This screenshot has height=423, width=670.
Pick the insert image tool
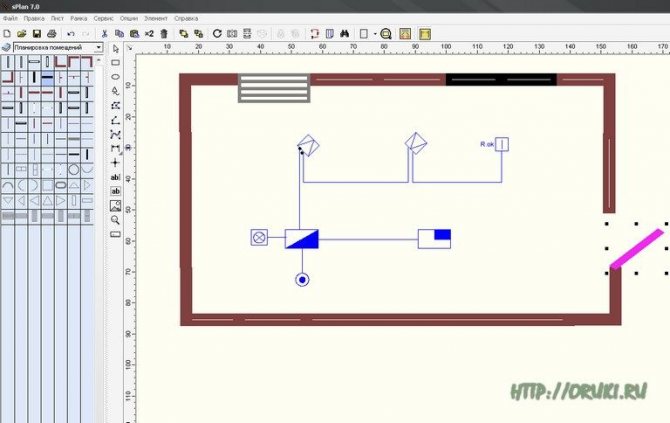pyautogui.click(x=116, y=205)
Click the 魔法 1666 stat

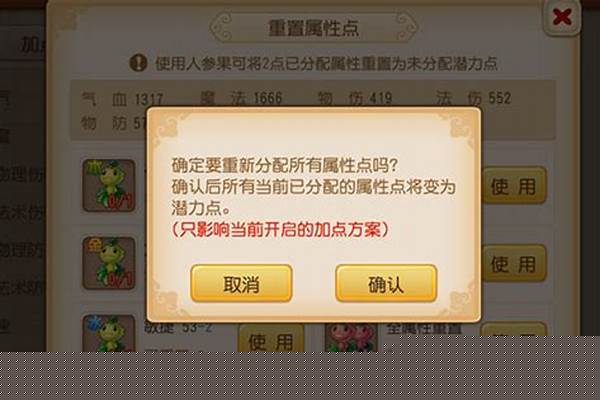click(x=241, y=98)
+++
Task objective
Reproduce every line of the data above word for word, leaving out the pictures.

Solution
This screenshot has height=423, width=670.
Pick the insert image tool
pyautogui.click(x=116, y=205)
Click the 魔法 1666 stat

click(x=241, y=98)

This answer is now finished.